> [INFORMATION]:
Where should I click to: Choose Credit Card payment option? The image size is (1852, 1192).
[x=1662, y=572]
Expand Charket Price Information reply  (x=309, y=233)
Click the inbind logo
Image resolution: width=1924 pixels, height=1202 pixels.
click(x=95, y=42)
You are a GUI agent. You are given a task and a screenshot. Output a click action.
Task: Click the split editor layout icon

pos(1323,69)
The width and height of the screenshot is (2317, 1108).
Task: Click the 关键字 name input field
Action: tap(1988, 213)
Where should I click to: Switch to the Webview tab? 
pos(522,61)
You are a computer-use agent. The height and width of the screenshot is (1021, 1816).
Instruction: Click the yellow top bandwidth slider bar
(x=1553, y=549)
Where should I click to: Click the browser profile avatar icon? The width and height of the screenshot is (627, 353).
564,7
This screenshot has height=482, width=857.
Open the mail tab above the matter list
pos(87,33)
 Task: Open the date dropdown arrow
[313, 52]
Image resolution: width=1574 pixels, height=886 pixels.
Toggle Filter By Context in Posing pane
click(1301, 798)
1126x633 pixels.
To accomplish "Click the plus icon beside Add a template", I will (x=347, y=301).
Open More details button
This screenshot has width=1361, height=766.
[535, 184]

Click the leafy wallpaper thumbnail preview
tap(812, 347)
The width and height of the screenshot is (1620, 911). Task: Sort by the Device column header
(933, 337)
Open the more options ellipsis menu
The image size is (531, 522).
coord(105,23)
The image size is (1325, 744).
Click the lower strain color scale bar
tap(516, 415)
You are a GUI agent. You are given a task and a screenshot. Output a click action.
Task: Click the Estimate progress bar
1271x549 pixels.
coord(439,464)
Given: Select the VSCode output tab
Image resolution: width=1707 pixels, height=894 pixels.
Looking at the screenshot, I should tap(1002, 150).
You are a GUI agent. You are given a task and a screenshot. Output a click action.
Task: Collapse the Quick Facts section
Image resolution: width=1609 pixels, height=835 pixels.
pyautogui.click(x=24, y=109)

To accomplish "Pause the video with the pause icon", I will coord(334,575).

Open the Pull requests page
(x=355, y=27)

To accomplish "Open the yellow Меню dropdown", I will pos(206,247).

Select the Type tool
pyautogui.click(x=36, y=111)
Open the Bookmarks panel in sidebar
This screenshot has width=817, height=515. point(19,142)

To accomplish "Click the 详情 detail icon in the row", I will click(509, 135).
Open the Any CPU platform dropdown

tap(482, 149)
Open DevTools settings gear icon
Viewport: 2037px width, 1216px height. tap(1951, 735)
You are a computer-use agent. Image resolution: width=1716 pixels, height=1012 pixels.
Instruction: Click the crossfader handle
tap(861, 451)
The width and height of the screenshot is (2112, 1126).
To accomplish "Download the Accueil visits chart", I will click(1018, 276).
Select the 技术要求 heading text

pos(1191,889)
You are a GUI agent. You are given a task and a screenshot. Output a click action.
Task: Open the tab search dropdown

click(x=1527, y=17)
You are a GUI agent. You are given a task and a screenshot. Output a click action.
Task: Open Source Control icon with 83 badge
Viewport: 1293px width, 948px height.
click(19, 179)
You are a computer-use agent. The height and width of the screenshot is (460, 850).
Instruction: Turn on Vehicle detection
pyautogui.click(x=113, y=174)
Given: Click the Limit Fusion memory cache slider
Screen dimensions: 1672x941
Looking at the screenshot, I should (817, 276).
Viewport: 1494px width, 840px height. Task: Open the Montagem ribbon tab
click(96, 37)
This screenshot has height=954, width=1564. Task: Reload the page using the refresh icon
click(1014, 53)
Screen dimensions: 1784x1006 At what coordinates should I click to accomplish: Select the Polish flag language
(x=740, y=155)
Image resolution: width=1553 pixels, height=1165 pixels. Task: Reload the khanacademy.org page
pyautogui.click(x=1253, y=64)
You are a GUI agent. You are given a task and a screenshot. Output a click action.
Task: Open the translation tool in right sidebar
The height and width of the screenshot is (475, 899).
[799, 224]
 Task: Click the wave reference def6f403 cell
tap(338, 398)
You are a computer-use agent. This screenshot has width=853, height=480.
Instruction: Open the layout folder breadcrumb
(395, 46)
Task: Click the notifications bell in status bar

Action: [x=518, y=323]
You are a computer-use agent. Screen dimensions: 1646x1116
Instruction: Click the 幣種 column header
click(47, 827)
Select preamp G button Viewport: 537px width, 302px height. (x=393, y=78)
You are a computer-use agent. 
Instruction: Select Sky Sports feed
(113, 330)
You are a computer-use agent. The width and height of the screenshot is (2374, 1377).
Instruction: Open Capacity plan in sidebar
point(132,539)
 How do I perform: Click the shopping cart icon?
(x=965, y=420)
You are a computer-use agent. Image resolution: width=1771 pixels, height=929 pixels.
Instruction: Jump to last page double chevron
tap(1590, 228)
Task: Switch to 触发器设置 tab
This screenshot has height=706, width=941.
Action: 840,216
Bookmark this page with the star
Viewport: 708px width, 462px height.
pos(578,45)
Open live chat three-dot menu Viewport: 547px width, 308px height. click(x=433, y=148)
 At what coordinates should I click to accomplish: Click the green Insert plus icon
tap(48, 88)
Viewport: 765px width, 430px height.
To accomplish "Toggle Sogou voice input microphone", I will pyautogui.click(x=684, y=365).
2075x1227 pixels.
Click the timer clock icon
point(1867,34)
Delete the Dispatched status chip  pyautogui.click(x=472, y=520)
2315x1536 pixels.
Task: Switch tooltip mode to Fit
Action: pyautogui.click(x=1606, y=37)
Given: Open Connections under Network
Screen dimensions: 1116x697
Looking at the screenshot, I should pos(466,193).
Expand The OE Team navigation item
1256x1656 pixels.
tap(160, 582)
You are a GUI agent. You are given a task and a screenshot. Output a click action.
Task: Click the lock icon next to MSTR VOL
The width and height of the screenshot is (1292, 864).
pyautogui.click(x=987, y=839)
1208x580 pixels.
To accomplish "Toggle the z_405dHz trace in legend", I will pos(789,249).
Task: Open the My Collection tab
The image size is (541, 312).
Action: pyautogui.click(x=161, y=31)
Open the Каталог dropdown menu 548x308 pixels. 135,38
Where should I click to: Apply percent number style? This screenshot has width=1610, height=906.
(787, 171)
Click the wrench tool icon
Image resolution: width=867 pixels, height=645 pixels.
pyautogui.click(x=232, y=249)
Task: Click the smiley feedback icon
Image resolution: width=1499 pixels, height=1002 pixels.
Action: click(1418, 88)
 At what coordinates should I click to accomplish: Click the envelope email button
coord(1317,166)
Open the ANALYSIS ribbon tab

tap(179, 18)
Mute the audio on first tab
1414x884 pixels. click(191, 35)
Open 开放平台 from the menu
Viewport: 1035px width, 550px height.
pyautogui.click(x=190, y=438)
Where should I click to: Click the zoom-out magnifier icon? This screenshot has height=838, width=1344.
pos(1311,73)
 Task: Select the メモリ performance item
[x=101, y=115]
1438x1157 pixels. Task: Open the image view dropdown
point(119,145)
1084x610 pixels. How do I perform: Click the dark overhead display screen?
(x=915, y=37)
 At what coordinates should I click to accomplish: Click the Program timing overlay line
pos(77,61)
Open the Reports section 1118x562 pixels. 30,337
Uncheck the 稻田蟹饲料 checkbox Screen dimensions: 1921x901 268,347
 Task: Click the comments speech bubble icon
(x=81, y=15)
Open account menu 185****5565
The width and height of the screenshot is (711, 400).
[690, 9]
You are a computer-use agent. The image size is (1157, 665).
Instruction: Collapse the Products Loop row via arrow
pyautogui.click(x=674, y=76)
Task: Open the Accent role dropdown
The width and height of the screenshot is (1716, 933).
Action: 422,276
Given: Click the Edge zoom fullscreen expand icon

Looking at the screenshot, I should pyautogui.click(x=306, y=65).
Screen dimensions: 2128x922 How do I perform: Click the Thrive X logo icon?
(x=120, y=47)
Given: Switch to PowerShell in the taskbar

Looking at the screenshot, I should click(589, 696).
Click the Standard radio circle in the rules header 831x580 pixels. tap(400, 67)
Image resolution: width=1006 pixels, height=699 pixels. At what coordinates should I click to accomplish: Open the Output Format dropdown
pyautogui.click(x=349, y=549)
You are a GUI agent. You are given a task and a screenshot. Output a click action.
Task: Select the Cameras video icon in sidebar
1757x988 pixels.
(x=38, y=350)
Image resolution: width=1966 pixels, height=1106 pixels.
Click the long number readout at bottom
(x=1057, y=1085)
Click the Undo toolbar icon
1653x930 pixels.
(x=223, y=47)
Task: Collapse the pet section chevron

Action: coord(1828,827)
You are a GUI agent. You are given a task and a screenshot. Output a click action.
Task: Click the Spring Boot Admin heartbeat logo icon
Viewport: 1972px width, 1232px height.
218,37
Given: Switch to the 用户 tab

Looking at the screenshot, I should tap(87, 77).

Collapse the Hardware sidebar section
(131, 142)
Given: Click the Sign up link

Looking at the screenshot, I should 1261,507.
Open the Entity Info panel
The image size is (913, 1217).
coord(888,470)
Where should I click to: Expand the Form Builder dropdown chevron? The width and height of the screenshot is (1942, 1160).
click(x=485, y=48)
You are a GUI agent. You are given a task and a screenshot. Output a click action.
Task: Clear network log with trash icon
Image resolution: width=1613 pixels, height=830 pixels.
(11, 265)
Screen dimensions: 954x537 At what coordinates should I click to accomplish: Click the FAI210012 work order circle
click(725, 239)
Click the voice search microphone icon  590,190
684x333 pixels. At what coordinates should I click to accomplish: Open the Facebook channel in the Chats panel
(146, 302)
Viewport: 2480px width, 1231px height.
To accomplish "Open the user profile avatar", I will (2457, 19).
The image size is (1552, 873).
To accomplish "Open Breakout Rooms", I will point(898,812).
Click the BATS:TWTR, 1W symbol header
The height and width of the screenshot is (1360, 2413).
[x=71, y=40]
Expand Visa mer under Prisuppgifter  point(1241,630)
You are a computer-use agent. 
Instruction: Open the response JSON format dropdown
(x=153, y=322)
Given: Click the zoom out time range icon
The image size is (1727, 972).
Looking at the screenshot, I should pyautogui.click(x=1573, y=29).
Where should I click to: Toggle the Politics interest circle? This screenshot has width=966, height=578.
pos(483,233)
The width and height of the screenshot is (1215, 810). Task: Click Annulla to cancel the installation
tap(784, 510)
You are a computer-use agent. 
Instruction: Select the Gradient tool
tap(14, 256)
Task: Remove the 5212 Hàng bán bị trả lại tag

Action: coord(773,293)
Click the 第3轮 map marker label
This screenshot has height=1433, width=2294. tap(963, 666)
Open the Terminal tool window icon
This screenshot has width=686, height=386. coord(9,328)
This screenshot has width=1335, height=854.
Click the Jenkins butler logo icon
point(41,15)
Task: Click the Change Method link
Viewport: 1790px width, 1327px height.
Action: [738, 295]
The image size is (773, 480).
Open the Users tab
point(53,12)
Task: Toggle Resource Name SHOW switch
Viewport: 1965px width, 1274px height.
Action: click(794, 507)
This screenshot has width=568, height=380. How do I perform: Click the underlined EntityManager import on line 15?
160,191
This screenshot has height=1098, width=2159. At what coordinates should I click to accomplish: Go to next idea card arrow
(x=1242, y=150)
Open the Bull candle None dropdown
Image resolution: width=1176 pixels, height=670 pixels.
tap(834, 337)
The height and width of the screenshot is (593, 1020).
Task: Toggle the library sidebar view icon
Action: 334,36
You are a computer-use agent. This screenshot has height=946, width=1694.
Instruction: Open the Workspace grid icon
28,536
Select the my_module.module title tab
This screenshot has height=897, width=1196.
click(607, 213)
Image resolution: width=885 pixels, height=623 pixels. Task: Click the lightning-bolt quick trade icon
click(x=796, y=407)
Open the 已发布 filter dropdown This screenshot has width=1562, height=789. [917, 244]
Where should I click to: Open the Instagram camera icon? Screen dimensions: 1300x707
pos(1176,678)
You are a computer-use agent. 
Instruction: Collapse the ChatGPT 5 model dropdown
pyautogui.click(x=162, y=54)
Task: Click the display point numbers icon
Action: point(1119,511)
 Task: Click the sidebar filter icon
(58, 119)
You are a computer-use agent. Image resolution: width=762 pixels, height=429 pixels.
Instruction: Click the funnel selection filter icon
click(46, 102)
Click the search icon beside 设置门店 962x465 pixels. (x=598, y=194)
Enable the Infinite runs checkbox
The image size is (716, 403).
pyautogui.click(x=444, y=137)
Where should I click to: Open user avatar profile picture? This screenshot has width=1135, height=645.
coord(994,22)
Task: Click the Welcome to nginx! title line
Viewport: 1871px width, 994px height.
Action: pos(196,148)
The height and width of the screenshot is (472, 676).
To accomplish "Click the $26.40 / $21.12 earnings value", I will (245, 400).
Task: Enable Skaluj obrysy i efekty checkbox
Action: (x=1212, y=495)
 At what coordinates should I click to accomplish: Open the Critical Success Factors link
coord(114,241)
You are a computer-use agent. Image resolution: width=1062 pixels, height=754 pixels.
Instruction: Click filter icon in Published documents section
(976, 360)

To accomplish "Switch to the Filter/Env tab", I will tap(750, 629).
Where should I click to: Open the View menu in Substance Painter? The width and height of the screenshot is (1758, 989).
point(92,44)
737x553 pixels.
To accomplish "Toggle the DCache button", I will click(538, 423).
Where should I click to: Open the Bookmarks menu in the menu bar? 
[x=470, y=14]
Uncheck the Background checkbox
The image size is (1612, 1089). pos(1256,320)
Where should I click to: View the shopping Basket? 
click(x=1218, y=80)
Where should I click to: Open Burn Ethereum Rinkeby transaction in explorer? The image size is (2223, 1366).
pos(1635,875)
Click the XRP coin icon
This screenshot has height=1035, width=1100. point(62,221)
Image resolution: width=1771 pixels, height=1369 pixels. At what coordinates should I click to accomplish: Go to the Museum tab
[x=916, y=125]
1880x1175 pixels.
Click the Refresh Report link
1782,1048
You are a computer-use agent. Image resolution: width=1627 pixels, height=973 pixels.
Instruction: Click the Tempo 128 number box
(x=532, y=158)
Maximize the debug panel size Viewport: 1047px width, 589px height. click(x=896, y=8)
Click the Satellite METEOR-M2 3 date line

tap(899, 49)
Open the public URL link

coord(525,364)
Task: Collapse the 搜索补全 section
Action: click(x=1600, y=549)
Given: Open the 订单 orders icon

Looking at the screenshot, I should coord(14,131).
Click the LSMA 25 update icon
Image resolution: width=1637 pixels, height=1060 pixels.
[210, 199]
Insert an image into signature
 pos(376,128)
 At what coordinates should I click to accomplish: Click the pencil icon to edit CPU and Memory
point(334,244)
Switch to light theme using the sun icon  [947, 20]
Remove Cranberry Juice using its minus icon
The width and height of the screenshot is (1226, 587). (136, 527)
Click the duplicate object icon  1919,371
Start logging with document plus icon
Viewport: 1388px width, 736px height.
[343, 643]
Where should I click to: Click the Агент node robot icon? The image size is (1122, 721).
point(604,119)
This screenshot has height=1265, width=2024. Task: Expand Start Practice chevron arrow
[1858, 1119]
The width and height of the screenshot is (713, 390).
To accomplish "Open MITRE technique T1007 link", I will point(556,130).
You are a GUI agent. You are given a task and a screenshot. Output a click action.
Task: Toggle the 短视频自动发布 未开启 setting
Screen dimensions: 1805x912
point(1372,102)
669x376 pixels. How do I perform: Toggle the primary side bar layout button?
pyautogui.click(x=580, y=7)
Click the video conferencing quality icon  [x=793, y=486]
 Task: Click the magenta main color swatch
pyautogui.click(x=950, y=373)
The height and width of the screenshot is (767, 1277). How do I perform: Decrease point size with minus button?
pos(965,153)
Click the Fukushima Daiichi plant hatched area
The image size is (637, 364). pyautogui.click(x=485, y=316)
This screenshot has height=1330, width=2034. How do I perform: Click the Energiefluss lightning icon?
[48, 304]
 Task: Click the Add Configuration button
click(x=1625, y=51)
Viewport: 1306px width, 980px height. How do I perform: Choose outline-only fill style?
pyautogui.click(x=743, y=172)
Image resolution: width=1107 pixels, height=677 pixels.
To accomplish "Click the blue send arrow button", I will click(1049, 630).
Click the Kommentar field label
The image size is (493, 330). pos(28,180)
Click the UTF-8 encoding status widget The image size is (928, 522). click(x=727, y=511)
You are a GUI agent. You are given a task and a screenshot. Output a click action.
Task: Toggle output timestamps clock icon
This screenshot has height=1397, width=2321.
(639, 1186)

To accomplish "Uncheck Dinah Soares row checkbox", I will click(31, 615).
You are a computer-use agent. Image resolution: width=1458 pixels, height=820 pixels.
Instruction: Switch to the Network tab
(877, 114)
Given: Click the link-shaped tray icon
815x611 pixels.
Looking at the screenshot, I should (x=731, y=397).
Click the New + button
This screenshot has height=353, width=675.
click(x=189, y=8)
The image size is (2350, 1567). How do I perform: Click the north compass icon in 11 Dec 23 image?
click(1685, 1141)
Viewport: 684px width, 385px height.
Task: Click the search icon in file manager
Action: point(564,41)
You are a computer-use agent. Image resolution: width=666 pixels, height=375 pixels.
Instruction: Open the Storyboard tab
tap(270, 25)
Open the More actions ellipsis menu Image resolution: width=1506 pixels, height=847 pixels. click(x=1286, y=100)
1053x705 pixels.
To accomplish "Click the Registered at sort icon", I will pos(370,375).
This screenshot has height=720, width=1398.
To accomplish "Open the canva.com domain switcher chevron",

> [EXERCISE REQUIREMENTS]: Count every line of the material that holds the string "video", then give the total alone.

> [ANSWER TO THE PROBLEM]: 3